Why You Must Stop Calling Everyone Who Hurts You ‘Toxic’

I hate labels. I think judgmental words are the most hurtful things in the world. Yet, here we are, running around telling people they are cruel, selfish, and toxic. We constantly pass judgments onto everyone and everything. The mere fact that I felt obligated to write this after reading another person’s story is probably a form of judgment, too.

Here’s the deal: I don’t think that any human sets out to be genuinely harmful to another person.

I don’t think people want to cause others pain or struggle. Sometimes, though, the world can be a difficult place; we struggle with navigating through rough waters, trying to keep up with all that is expected of us in these modern times.

I often wonder what happens to make people so bitter, so cold. Perhaps they have a condition that I am unaware of currently, or maybe they have had to push through something incredibly difficult. They might be struggling to find their next meal, they might be sleeping on someone’s couch, they could be taking significant amounts of some form of abuse that they are too afraid to share. We all have our own baggage, our own skeletons in the closet.

I’ll be the first to admit that I am a failure of a person. I am not always as kind and supportive as I would like to be. I expect a lot out of people, and sometimes I need a lot of support just to make it through the day. There is no doubt I’ve said and done things that I regret.

An amazing friend recently told me this: “You are worthy of life. You are worthy of love. You’re worthy of friendships. You are worthy of help. You’re worthy of all of the good things. Why? Simply because you are human.”

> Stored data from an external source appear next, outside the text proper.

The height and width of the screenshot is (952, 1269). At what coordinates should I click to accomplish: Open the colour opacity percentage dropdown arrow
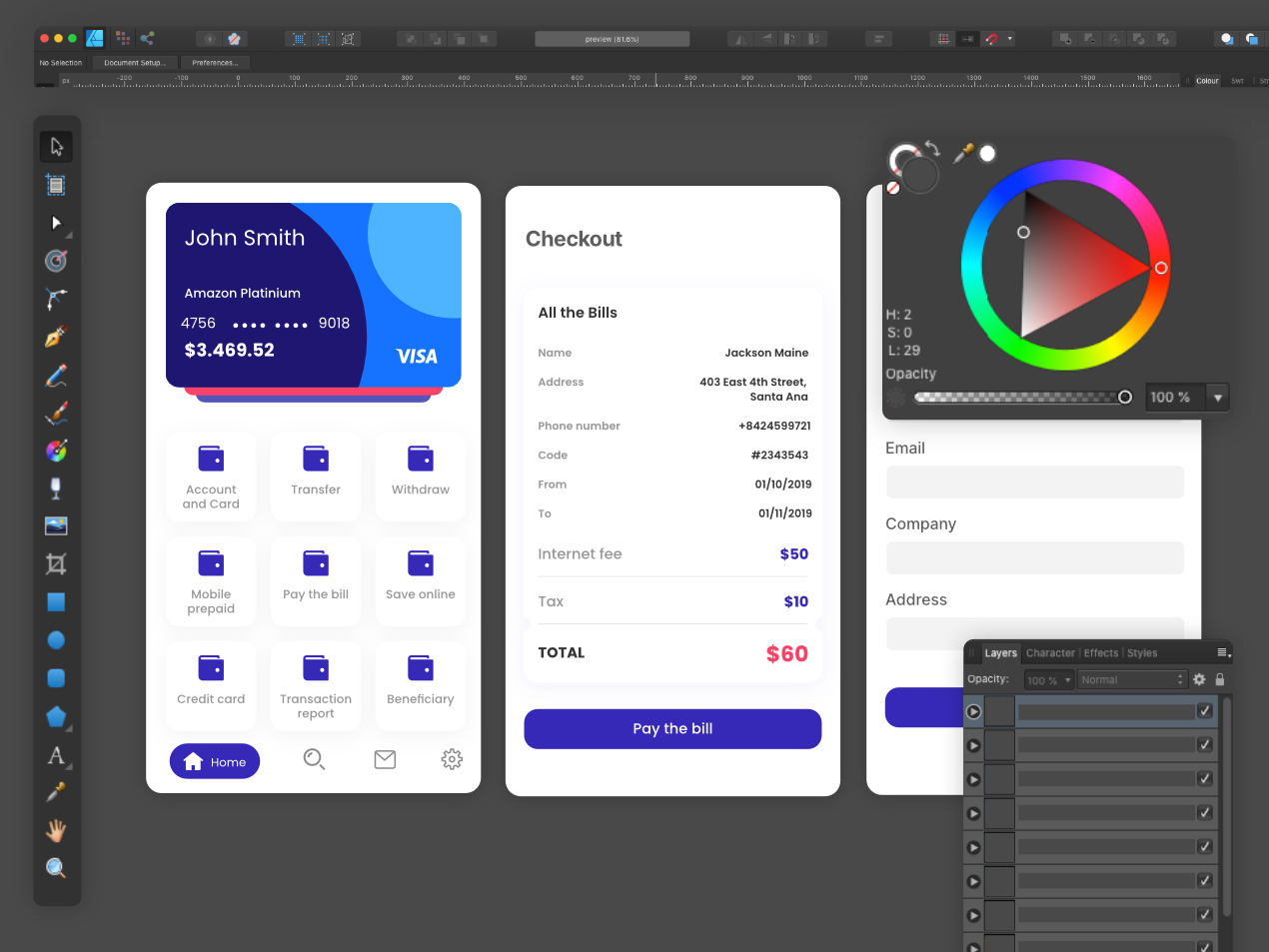point(1218,398)
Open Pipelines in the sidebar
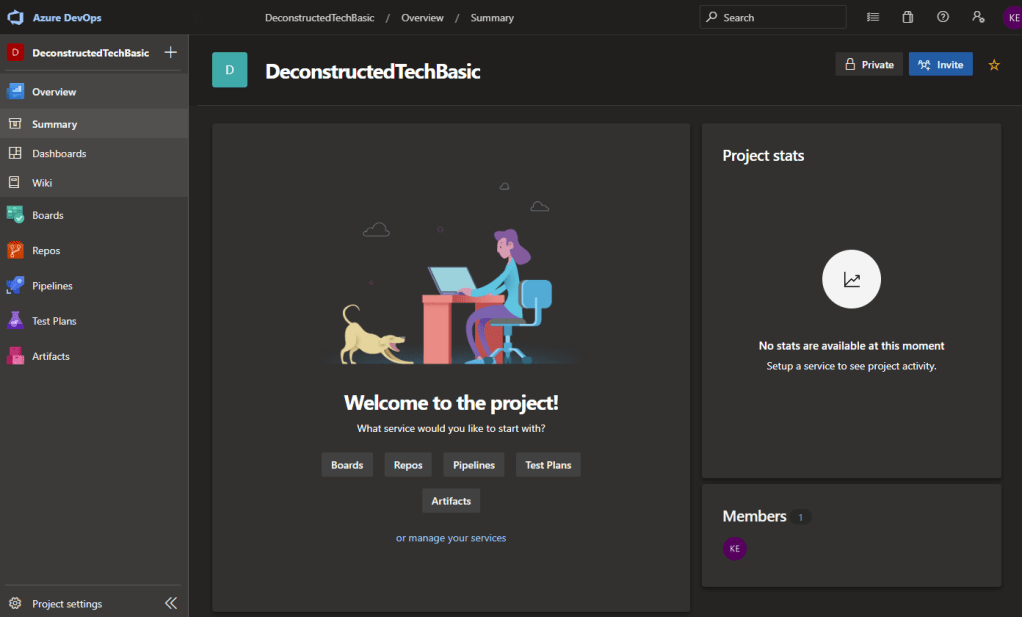The image size is (1022, 617). (52, 286)
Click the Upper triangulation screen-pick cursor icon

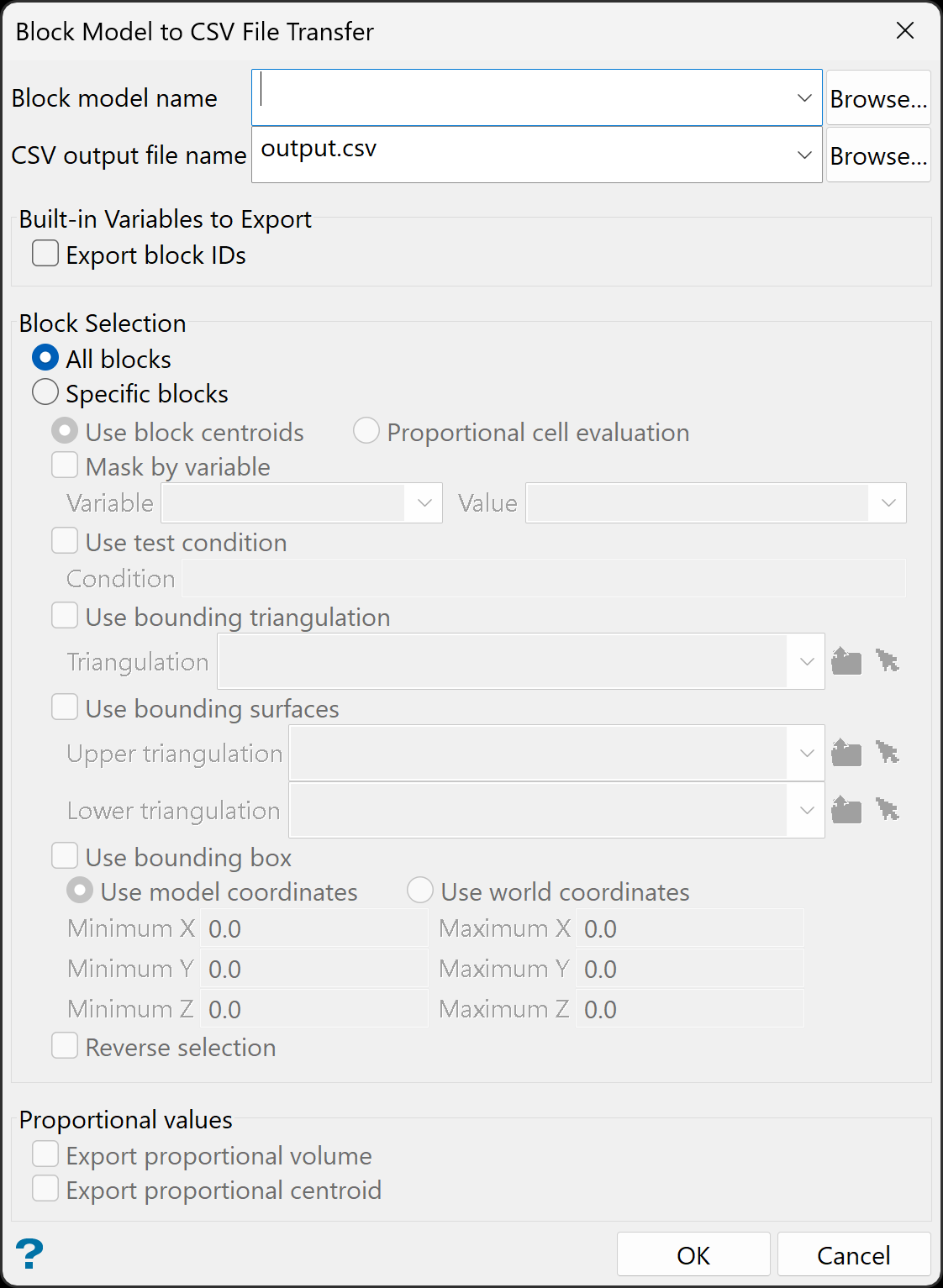click(887, 753)
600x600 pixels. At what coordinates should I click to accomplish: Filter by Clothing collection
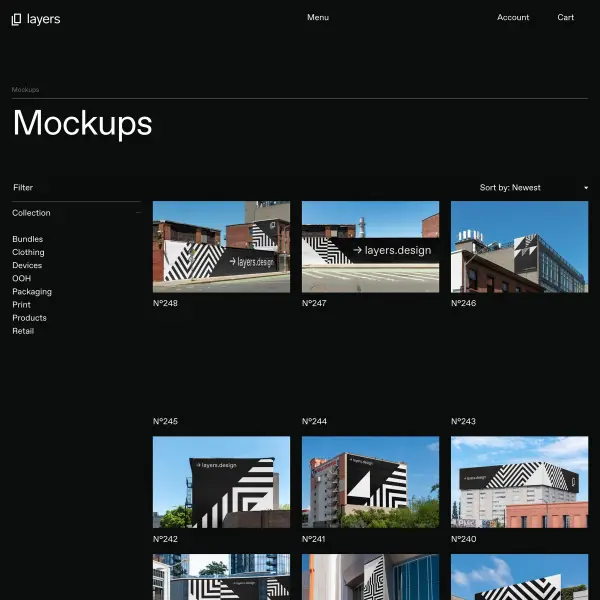click(x=28, y=252)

I keep reading all these stupid fucking articles on how to leave toxic people or why it’s okay to walk out on people.

The truth is, though, if you are running out on someone, maybe you are the one being selfish and inconsiderate.

Maybe you should consider looking at the situation from a different perspective. Take a minute to walk in the shoes of this person that you suddenly believe is innately terrible. Maybe you’ll find out something you never knew. Maybe you’ll find that they aren’t toxic, but human.

Love is a movement, and we could all stand to work harder to love one another regardless of any discriminatory factors or labels. Everyone is worthy of love and kindness, even someone who may be going through a tough time that you may never understand. As my amazing friend Kelly said, “A good friend doesn’t leave when times get rough.”